E' abbastanza improbabile, per ora, che il lettore trovi questo volume esposto sul banco di una libreria. Se lo vuole leggere, o almeno sfogliare per farsi un'idea di ciò che contiene, dovrebbe richiederlo espressamente al commesso: «Vorrei vedere un libro intitolato Il mistero del sepolcro vuoto, di Silvano Villani; Elèuthera editore, Milano. Ce l'ha?». E a quel punto potrebbe anche accadere - in alcune grandi librerie accade - che il commesso, dopo avere consultato il calcolatore, vada a frugare in qualche remoto scaffale. Forse ne estrarrà un piccolo volume, unica copia: «Sa, non è molto richiesto. Anzi. Non è richiesto per niente».
D'altra parte sembra evidente che per richiederlo i clienti della libreria dovrebbero anzitutto sapere che il libro esiste. Se però nessun giornale ne ha dato notizia, e il bilancio non consente al piccolo editore che s'è avventurato a pubblicarlo di spendere per fargli pubblicità, il libraio non è incoraggiato a esporre un esiguo, umile, sconosciuto volumetto, sul banco: lo spazio è limitato; e i potenziali lettori non hanno modo di sapere, se non in via del tutto casuale, che un determinato libro, nel quale si tratta un particolare argomento, è disponibile.
Ci possono essere diversi motivi per cui i cronisti letterari non danno notizia di un determinato libro. Anzitutto perché i libri che escono ogni giorno sono tanti (quarantacinquemila all'anno, dicono, in un paese come l'Italia dove pure si legge tanto poco): difficile scegliere. Poi perché l'autore è uno sconosciuto, o quasi; oppure è un personaggio sgradevole, un noto rompiscatole. Perché il libro è banale, è sciatto, tratta di cose prive di interesse. Perché l'editore che lo stampa è piccolo, quasi insignificante, e il cronista non guadagna granché, quanto a fama, rispetto o altro, a dare notizia dei suoi libri; e poi lo spazio sul giornale è anch'esso, sempre, come quello del libraio, molto limitato. Perché infine a scrivere - bene o male che lo si faccia - di un certo libro sul proprio giornale si può dare un dispiacere a qualcuno "che conta e che può" (come si direbbe a Napoli); e non tutti i cronisti hanno la vocazione del martirio.
L'argomento de Il mistero del sepolcro vuoto  non potrebbe essere, infatti, il motivo principale della riluttanza dei cronisti a citarlo? Il quesito cui nel libro l' Autore tenta di rispondere è certo affascinante, ma non sono pochi coloro che lo troverebbero assai sconveniente:
 

Dov'è andato a finire il cadavere di Gesù dopo la sepoltura?

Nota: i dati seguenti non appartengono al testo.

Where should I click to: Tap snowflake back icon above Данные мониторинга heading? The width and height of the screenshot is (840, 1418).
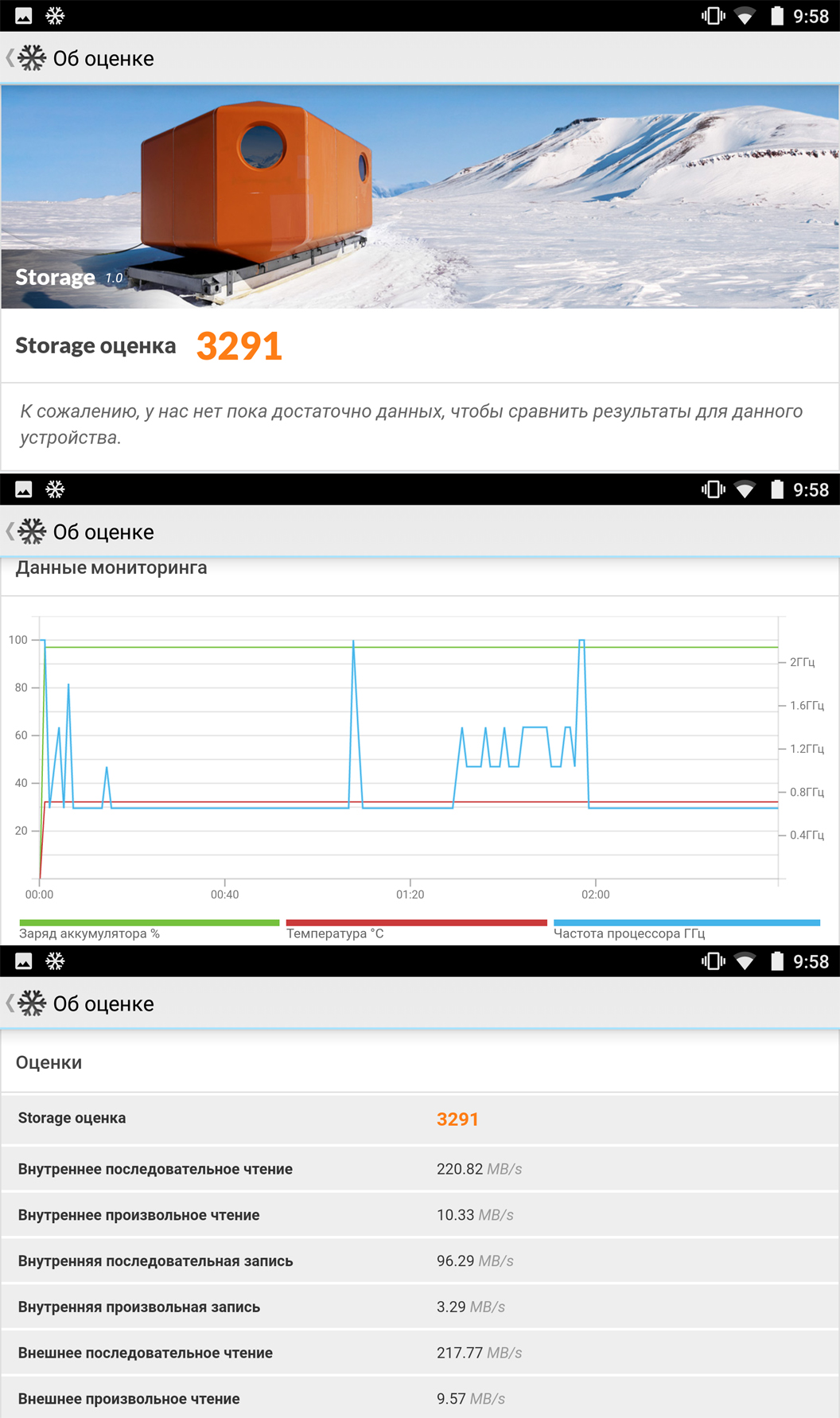coord(30,532)
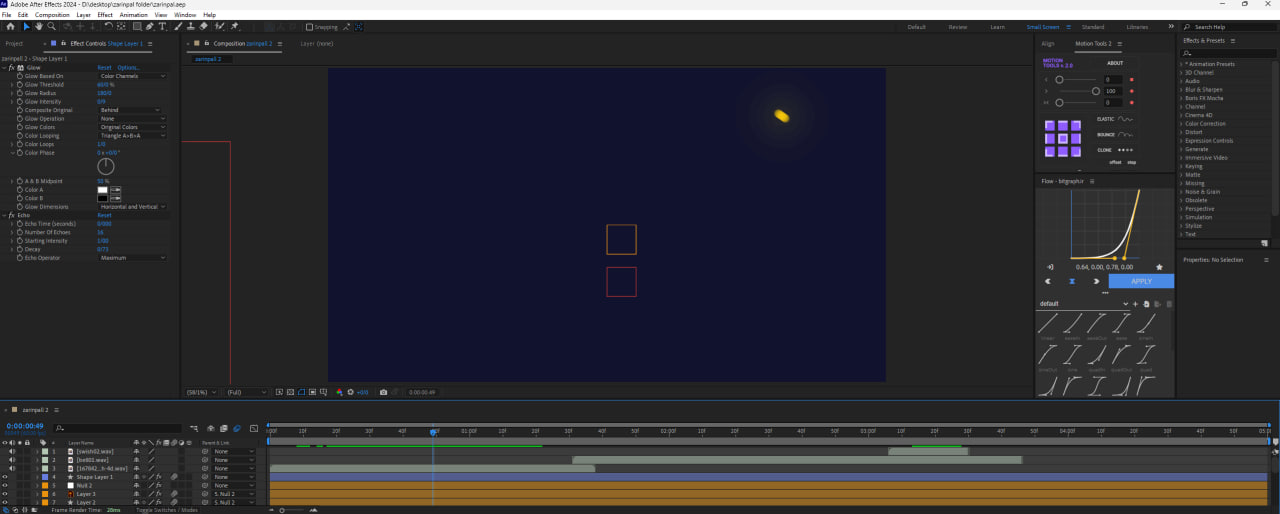Open the Animation menu
Viewport: 1280px width, 514px height.
(133, 15)

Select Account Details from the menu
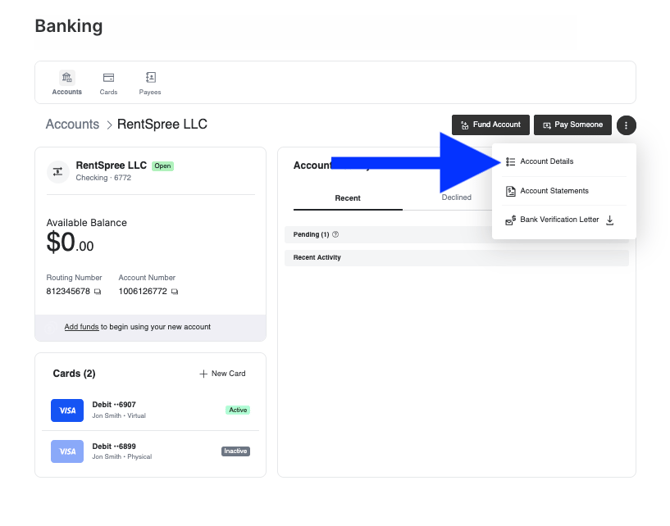pyautogui.click(x=546, y=161)
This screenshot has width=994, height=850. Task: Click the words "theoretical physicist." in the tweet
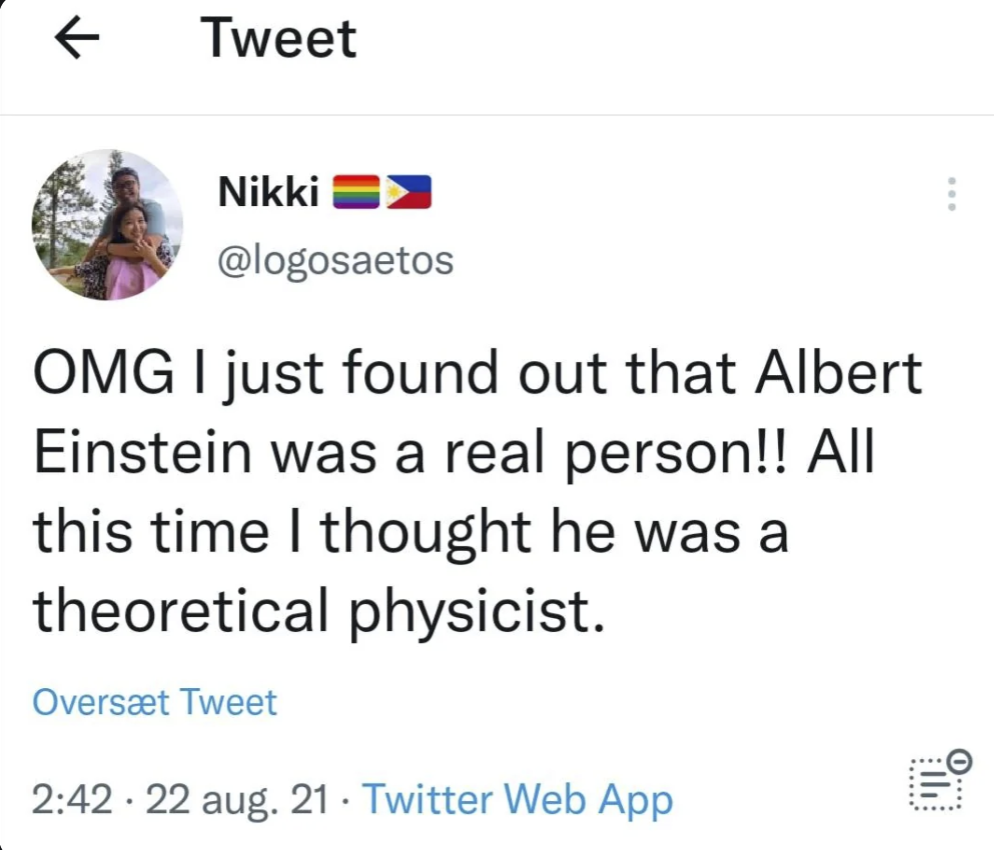point(320,610)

«Naturalmente», si dice nelle prime righe del libro, «il quesito non si pone per chi crede che Gesù con tutto il suo corpo terrestre sia letteralmente salito in cielo, come afferma la dottrina cristiana», e perciò sia sparito dalla grotta che era il suo sepolcro. Molti laici miscredenti, però, che hanno deciso di non respingere tra i racconti di pure favole i Vangeli, e anche diversi credenti che pensano di sapere "riconoscere le allegorie", come direbbe uno scrittore del II secolo, potrebbero porselo. Anzi: se lo sono posto fin dai tempi antichi, e continuano a porselo. Anzi, prima di questo, si sono posti ben altri quesiti, anche più sconvenienti e radicali:
 

E' sicuro che da quella grotta in quel tempo sia scomparso un cadavere?
E' sicuro che si trattasse di quello di Gesù, il predicatore galileo?
E' proprio sicuro, infine, che questo Gesù di cui parlano i Vangeli sia esistito?

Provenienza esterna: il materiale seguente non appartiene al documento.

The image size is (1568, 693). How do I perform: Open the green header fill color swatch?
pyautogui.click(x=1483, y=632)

L'A. si è cimentato con questi e altri quesiti, e non sempre si è valso di argomenti risaputi. Nel corso della sua indagine ha raccolto indizi e prove fuori, spesso, della tradizione evangelica. Ha trovato almeno una decisiva testimonianza sull'attività di "un tale Gesù", e non nelle Sacre Scritture. Nelle stesse Scritture (nel Vangelo di Giovanni) ha rinvenuto un versetto molto eloquente, e finora assai trascurato dagli esegeti, circa la dipartita del Signore dal sepolcro. Ha trovato un fortissimo indizio, molto pagano, che in Palestina un cadavere scomparve davvero da un sepolcro al tempo che si ritiene fosse quello di Gesù, sì da creare grande scompiglio e inquietare l'Imperatore. Ha trovato molte altre cose che suggeriscono valutazioni e interpretazioni assai diverse da quelle convenzionali e familiari ai cattolici non meno che ai laici. L'A. giunge a conclusioni probabilmente inattese per la maggior parte dei lettori: e perciò questi, se decidono di leggere Il mistero del sepolcro vuoto , non dovrebbero andare subito a sfogliare le ultime pagine, come non lo fanno quando hanno tra le mani un giallo dal quale si aspettano soddisfazioni.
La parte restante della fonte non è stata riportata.